8
Mar/14

ANTONY AND CLEOPATRA

8
Mar/14
(photo by Joan Marcus)

Cleopatra (Joaquina Kalukango) and Mark Antony (Jonathan Cake) seek love in war-torn Saint Domingue in Tarell Alvin McCraney’s Shakespeare adaptation at the Public (photo by Joan Marcus)

Anspacher Theater at the Public Theater
425 Lafayette St. below Astor Pl.
Through March 23, $40-$80
212-967-7555
www.publictheater.org

There’s a brief synopsis in the program of the Public Theater’s new presentation of Antony and Cleopatra, but that won’t help you make sense of this ill-conceived production. A collaboration with the Royal Shakespeare Company, Ohio State University and Miami’s GableStage, Tarell Alvin McCraney’s adaptation moves the tale of romance and power to eighteenth-century Saint Domingue, the Caribbean colony that would soon become Haiti, although you wouldn’t know it from Tom Piper’s set, mostly a bare stage with a series of Roman columns that block at least part of the action from nearly everyone in the audience. At the back of the stage, a small pool reflects light onto a sky-blue wall, while above a four-piece band contributes Haitian music. Jonathan Cake (Medea, Cymbeline) as Mark Antony and Joaquina Kalukango (Hurt Village, Godspell) as Cleopatra lack any chemistry as he attempts to maintain his alliance with Octavius Caesar (Samuel Collings adding Napoleonic touches) by marrying Caesar’s sister, Octavia (Charise Castro-Smith), which angers Cleopatra, her maidservants, Iras (Castro-Smith) and Charmian (Sarah Niles), and her eunuch soothsayer (Chivas Michael). But when Antony returns to Cleopatra, trying to have it both ways, yet more battles await, both personal and political.

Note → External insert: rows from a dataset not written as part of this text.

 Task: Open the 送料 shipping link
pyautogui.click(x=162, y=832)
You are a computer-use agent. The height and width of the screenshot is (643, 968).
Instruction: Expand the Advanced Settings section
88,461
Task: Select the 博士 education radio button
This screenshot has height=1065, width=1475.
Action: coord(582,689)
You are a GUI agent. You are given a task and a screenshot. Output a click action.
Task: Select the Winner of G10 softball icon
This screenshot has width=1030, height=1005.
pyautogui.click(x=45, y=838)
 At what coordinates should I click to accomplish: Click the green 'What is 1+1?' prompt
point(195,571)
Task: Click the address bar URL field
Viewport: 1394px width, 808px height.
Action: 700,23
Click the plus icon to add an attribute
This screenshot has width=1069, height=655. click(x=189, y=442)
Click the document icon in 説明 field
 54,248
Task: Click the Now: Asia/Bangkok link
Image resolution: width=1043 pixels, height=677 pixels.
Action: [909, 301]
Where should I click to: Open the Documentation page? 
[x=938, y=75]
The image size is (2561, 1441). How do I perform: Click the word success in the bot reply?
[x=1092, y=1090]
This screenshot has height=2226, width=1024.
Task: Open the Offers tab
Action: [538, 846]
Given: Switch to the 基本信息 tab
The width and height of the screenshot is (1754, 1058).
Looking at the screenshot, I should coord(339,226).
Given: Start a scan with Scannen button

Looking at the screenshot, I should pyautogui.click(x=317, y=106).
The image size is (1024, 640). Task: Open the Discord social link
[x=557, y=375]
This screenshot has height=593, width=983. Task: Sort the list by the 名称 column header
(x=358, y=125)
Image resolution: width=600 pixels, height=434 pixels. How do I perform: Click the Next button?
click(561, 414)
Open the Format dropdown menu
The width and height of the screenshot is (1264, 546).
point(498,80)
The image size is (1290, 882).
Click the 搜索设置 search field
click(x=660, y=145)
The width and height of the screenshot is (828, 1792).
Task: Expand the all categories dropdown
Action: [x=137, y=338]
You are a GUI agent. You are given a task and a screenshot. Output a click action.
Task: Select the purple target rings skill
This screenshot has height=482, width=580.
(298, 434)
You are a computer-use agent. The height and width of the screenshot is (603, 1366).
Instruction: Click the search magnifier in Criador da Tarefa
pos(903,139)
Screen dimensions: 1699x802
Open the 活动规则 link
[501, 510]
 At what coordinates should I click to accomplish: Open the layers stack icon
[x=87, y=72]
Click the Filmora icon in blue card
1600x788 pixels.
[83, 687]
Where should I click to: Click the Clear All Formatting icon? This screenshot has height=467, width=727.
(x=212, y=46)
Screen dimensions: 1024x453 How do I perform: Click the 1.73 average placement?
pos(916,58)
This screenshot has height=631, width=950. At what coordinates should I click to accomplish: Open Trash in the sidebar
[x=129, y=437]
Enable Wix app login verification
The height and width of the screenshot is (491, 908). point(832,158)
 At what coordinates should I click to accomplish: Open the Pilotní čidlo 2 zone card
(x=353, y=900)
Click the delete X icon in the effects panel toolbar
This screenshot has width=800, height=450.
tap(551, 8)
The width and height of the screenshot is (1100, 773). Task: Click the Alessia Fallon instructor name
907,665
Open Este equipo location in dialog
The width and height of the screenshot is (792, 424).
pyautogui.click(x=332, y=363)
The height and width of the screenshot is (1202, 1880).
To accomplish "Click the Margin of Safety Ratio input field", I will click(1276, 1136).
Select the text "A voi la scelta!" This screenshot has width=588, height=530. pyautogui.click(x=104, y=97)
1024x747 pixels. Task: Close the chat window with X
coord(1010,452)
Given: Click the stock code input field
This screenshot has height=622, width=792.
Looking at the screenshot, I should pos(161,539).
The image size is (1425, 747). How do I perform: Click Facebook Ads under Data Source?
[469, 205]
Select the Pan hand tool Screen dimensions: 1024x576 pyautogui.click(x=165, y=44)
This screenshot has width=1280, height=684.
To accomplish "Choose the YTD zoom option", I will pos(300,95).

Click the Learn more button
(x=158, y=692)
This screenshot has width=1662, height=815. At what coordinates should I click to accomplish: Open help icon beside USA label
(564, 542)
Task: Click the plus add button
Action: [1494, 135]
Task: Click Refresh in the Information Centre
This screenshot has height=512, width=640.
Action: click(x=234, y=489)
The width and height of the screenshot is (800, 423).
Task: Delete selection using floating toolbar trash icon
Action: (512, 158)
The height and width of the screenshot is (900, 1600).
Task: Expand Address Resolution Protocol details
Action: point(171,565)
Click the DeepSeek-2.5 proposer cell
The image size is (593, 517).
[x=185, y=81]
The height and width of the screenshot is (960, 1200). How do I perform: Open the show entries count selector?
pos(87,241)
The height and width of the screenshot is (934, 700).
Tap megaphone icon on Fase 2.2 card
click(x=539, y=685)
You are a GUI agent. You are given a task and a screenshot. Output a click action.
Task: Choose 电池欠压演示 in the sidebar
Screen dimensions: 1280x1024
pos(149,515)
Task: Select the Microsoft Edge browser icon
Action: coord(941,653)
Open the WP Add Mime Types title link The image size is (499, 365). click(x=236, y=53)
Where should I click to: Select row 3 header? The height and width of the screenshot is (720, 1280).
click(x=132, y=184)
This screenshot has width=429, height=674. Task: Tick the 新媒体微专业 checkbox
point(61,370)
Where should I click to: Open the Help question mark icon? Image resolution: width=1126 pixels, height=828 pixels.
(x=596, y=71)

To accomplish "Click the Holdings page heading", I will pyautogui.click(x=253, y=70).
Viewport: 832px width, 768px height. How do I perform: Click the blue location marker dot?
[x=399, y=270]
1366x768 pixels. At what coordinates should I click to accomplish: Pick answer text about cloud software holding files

Public Theater artist in residence McCraney (The Brother/Sister Plays), who is credited as director and editor, drains the story of any passion, moving along the plot in a tedious, procedural manner, with Chukwudi Iwuji, the standout performer in the show, playing the narrator as well as Enobarbus. Bringing together a cast of actors from the United States and the U.K. portraying characters from Rome and the French Caribbean leads to further confusion as different accents fly off in all directions, leaving the audience to wonder just what it’s all about.